- Contributed byÌý
- Greenisland_Library
- People in story:Ìý
- Valerie Corbett
- Location of story:Ìý
- Belfast, Northern Ireland
- Background to story:Ìý
- Civilian
- Article ID:Ìý
- A2746505
- Contributed on:Ìý
- 15 June 2004
I was fifteen years old when Belfast was bombed in 1941. I had a twenty one year old sister who was a nurse with the Civil Defence Ambulance and was stationed at the Civil Defence Post on the Cliftonville Road in the north of the City.
North Belfast bore the brunt of the bombing that night. It was thought that the German pilots were confused and thought the Waterworks, ornamental lakes in a park on the Antrim Road, were the shipyard, Harland & Wolfe and the Aircraft factory on the south of the City across the River Lagan.
It was a dreadful night. After the sirens went we stayed in our home until the bombing and the ‘Ack Ack’ fire became so bad that my father said we should get out and go to the air raid shelter across the road.
I helped carry my 90 year old grandmother. I remember my mother taking off the pale pink eiderdown and putting it on the dirty cement floor so that my grandmother could lie on it.
The noise was terrible. We could hear the bombs advancing like a giant’s footsteps coming nearer and nearer. The shrapnel banged on the roof and the aircraft guns roared away.
When the ‘All Clear’ sounded we went back home to find a landmine had landed at the end of our back garden.
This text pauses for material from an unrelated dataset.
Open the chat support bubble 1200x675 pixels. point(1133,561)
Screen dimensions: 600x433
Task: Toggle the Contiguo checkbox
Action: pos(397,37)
Luckily for us it was a long garden, but our house was badly wrecked and the roof was missing.
The blast appeared to ‘go the other way’ and demolished a stable beyond our garden and killed the horses there. The stables belonged to the Co-op and the horses pulled the bread vans and milk carts.
The cat that belonged to the stables was at our back door looking for her breakfast and appeared to be uninjured.
We were trying to clear up the debris when, through the window I saw my sister coming up the steps to our front door.
At first glance I didn’t recognise her. Her face was black. She had no hat and her hair was grey with dust. The front of her nurse’s uniform was torn and stained dark red. Even her stockings and shoes were this dark blackish red.
When she came closer we saw she was literally covered with blood and concrete dust.
My father and mother took her out to what was left of our backyard and stripped off her clothes. Even her underwear was red. My father made a fire and burned every scrap.
My sister told us what it had been like that night. The area she was in was Duncairn Gardens and it was badly bombed. Air raid shelters collapsed, killing the people who had gone there for safety. The Co-operative Shop got a direct hit and killed the people inside. My sister crawled in to the shop under the fallen beams to help people out.
She was shaking and crying when she told us, but said she was going back as she had only come back to get clean clothes.
My father went with her to the Civil Defence Post and helped carry some extra clothes.
We didn’t see her again for three days.
Valerie Corbett.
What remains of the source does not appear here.